• _Requisitos del problema_:
Retome el artículo sobre los ataques rusos contra objetivos civiles en Ucrania y continúelo a partir de su última oración.
### Fragmento del documento
En una guerra moderna, los errores de precisión son escasos. La gran mayoría de las masacres civiles -estaciones ferroviarias, teatros llenos de refugiados, restaurantes, hoteles para la prensa extranjera…- que se disfrazan como accidentes son en realidad un objetivo buscado de antemano. El terror es una herramienta poderosa y toda superpotencia es consciente de ello. Te hace quedar mal ante la comunidad internacional, pero te acerca a la victoria en la guerra. O, al menos, eso piensa Rusia.
De ahí que, desde el principio, los ataques a posiciones completamente alejadas del frente hayan sido una costumbre. Eso y los bombardeos a edificios residenciales o a lugares de ocio frecuentados por ciudadanos de a pie. Este mismo martes, el ministro ruso de defensa, Sergei Shoigú, amenazaba con utilizar bombas de racimo de ahora en adelante… pero esas mismas bombas de racimo las lleva utilizando Rusia desde el mismo febrero de 2022 en la ciudad de Járkov. Como siempre, contra objetivos civiles.
Ahora bien, aunque sean escasos, esos errores existen, y a menudo el Kremlin juega con márgenes de error demasiado pequeños. Si hace dos semanas, fue Rumanía a través de su primer ministro quien protestaba públicamente por los ataques a su frontera, este martes ha sido Polonia quien ha visto cómo los misiles rusos caían a escasos kilómetros de su límite territorial. En este caso, sobre las ciudades de Lutsk y Leópolis, al oeste de Ucrania, cientos de kilómetros alejadas del frente y sin relevancia militar alguna.
######
### Información proporcionada
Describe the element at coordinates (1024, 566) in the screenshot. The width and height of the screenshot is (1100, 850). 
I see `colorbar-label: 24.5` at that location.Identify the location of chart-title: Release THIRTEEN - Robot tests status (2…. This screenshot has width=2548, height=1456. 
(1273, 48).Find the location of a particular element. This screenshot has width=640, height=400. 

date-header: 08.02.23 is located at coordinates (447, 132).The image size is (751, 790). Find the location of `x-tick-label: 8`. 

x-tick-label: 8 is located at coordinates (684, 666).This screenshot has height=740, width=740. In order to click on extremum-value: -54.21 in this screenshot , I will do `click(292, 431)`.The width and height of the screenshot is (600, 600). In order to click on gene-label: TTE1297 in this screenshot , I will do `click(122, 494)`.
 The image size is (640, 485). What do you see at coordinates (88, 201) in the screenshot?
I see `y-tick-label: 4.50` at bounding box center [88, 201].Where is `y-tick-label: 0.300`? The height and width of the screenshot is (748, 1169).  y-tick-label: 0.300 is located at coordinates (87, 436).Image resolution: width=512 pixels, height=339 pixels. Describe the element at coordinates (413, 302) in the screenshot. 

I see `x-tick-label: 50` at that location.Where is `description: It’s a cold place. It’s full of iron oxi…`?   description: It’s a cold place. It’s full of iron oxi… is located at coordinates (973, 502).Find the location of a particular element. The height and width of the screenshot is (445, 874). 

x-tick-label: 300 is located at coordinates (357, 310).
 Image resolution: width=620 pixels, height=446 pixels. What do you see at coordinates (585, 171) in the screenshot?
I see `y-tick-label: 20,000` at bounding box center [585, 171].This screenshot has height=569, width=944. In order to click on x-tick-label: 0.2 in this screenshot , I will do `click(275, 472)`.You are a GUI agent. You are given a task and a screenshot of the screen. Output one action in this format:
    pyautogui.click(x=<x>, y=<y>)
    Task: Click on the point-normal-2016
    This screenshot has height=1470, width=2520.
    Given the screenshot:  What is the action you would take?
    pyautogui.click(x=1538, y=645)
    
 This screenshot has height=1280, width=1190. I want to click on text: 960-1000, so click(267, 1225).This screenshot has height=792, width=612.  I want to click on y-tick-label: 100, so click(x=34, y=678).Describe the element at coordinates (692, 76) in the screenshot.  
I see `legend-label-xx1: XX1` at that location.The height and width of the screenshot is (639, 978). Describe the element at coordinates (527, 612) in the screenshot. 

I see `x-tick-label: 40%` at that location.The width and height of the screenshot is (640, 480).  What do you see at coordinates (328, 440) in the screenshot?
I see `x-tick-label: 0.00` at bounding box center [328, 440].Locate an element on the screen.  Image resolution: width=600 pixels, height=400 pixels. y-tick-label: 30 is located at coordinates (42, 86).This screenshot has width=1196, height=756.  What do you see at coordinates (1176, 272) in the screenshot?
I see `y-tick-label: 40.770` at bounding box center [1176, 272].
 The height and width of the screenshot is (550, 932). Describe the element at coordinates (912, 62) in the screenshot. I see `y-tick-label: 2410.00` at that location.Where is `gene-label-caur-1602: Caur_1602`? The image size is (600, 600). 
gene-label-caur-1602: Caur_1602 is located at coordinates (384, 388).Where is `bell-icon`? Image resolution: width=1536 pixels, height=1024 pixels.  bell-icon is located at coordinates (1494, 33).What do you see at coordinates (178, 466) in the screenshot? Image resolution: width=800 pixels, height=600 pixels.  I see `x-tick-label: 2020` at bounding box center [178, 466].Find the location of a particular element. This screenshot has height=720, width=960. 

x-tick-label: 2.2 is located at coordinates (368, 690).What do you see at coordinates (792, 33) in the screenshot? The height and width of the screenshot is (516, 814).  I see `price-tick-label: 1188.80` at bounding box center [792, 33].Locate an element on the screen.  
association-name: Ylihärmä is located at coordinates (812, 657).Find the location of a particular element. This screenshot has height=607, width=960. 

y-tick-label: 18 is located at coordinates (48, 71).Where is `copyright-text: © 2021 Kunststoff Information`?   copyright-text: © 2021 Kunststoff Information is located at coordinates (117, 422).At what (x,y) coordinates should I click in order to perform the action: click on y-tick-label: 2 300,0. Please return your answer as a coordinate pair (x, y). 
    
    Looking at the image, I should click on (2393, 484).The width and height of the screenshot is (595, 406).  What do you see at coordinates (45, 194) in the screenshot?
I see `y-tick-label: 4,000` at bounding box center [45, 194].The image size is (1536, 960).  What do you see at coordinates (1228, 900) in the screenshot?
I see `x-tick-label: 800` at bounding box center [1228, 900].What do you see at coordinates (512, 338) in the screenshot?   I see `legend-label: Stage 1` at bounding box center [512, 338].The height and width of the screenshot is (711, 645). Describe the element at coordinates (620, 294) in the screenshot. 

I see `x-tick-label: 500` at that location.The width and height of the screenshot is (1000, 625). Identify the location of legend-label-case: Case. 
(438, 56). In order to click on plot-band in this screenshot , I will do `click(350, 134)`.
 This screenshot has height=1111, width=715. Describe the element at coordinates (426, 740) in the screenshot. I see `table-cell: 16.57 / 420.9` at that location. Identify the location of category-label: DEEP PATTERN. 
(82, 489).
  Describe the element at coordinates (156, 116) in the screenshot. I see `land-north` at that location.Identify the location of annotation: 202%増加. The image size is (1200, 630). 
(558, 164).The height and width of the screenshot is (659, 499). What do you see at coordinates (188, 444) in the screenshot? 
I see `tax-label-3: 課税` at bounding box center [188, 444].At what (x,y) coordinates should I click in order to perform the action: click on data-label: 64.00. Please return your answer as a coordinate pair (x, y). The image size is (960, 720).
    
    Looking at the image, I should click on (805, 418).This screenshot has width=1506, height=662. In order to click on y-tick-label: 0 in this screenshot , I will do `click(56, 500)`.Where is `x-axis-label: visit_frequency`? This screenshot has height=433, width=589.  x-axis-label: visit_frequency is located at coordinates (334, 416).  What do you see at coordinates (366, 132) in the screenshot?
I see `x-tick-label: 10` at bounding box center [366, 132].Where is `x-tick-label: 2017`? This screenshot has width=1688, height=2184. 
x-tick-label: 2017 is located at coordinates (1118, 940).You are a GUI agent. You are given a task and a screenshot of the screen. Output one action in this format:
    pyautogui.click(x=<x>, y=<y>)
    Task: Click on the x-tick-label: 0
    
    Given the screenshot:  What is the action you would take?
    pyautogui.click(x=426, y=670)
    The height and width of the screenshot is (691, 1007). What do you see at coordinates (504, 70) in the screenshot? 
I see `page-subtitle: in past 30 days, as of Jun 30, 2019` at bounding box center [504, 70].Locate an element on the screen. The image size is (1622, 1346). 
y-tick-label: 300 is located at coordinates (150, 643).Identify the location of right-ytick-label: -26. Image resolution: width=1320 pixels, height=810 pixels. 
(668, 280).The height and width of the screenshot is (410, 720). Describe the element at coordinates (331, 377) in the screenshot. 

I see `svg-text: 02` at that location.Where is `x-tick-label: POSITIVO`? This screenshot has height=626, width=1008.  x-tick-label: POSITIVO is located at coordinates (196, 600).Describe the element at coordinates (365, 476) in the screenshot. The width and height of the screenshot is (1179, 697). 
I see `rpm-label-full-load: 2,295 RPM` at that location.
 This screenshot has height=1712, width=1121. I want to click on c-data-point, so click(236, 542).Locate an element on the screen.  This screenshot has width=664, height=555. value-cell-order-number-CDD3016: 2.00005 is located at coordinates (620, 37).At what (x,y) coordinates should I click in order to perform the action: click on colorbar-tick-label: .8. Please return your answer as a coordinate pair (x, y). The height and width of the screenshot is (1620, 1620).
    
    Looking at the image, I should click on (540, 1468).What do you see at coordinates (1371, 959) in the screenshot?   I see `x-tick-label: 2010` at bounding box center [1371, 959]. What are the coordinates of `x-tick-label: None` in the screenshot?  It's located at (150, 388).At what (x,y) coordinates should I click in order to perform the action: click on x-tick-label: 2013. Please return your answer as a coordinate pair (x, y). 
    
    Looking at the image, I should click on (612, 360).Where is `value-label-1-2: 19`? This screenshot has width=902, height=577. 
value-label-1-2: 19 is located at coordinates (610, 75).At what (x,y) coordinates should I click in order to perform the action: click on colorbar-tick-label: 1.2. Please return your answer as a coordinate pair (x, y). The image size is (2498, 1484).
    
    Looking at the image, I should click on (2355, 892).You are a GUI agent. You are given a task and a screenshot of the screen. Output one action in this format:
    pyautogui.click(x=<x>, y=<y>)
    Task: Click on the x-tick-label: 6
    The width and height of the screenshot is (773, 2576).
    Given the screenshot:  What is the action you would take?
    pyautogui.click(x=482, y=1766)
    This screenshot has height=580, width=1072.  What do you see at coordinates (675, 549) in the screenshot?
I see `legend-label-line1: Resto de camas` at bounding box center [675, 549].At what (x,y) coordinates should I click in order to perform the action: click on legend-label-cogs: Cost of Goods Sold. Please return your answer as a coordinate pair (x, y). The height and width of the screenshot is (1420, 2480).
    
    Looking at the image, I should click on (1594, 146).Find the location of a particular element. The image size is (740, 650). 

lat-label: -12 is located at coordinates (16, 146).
######
• _Ejercicio resuelto_:
Hay que recordar que tanto Rumanía como Polonia son países miembros de la OTAN, es decir, que un ataque que se considerara premeditado o que se entendiera como un acto de guerra, activaría inmediatamente los protocolos de actuación conjunta de la Alianza Atlántica contra Rusia. Si eso derivaría en una guerra nuclear, como se empeña en hacernos creer la propaganda desde el inicio del conflicto, o, más probablemente, en una mayor intervención occidental que pusiera al ejército de Putin contra las cuerdas de una vez por todas es lo que está por ver.
La obsesión por Polonia
Los ataques de este martes han sido, además, especialmente violentos. Según fuentes oficiales ucranianas, se trataría del mayor bombardeo sobre Leópolis desde los primeros días de la guerra. Aparte, habría sido alcanzada una fábrica en Lutsk, algo más al norte, con un saldo de tres muertos y once heridos. Ambas ciudades se encuentran a menos de cien kilómetros de la frontera con Polonia, quien ha reforzado en el último mes sus fronteras con Bielorrusia por la presunta amenaza de tropas infiltradas del Grupo Wagner.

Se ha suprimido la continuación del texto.